2 - A especificação na exordial a respeito do recebimento ou não de valores oriundos de suposto contrato de empréstimo consignado, não é matéria indispensável à inicial em ação que busca a indenização por danos morais e materiais em razão da suposta nulidade do contrato firmado, uma vez que é ônus da instituição financeira requerida comprovar ou não a transferência de valores à parte autora (art. 350 do CPC).
3 - Incumbe à instituição financeira o ônus de comprovar que a contratação, bem como que a suposta quantia tomada de empréstimo fora depositada em favor da parte consumidora (Súmula 18 do TJ/PI), e, não o fazendo, afasta-se a perfectibilidade da relação contratual, ensejando a declaração de sua inexistência.
4 – Assim, impõe-se a condenação do banco fornecedor do serviço ao pagamento de indenização por danos morais, que se constituem in re ipsa, e a devolução em dobro da quantia que fora indevidamente descontada (repetição do indébito – art. 42, parágrafo único, do CDC).
5 – No que se refere ao quantum indenizatório relativo aos danos morais, entende-se que o montante de R$ 3.000,00 (três mil reais) é razoável e compatível com o caso em exame.
6 – Recurso conhecido e provido para anular a sentença.
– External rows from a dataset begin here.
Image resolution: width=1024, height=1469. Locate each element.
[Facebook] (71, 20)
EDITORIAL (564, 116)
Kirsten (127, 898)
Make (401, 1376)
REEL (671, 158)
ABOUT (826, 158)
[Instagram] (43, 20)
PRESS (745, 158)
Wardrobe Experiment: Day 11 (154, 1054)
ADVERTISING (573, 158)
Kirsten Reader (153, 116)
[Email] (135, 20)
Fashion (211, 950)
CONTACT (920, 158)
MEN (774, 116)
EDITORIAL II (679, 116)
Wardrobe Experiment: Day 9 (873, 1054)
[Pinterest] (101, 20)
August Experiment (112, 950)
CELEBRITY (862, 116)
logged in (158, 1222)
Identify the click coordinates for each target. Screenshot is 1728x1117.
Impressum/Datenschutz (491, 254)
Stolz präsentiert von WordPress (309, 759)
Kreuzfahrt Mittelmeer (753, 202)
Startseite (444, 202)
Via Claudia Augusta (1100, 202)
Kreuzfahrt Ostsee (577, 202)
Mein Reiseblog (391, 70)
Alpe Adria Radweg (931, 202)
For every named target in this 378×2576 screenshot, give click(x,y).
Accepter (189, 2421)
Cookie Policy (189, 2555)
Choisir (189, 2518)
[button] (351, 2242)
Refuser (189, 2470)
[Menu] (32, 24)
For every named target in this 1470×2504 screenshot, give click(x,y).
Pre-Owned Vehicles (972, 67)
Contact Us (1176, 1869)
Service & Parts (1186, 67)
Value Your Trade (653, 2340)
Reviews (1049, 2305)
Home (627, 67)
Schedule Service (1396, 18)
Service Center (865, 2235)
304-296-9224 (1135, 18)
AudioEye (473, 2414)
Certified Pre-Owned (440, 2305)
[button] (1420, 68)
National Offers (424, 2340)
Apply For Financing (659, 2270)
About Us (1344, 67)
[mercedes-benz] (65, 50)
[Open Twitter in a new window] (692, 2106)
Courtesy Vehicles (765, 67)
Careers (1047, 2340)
Mérito da demanda julgado procedente (teoria da causa madura).
RELATÓRIO
Trata-se de APELAÇÃO CÍVEL interposta por RITA PAULINO DA COSTA contra sentença (Num. 4276654 - Págs. 60 - 62) proferida pelo douto Juízo da Vara Única da Comarca de Luzilândia - PI, nos autos da Ação Declaratória de Inexistência de Relação Contratual c/c Pedido de Repetição do Indébito e Indenização por Danos Morais (Proc. nº 0001175-12.2016.8.18.0060) ajuizada pela apelante em face do BANCO ITAÚ BMG CONSIGNADO S/A, ora apelado.
Na sentença atacada (Num. 4276654 - Págs. 60 - 62), o d. juízo de 1º grau indeferiu a petição inicial e extinguiu o processo sem resolução do mérito, ao fundamento de que a parte autora deixou de cumprir determinação expedida pelo juízo para que emendasse a inicial, procedendo com a juntada de extratos bancários no prazo de 15 (quinze) dias.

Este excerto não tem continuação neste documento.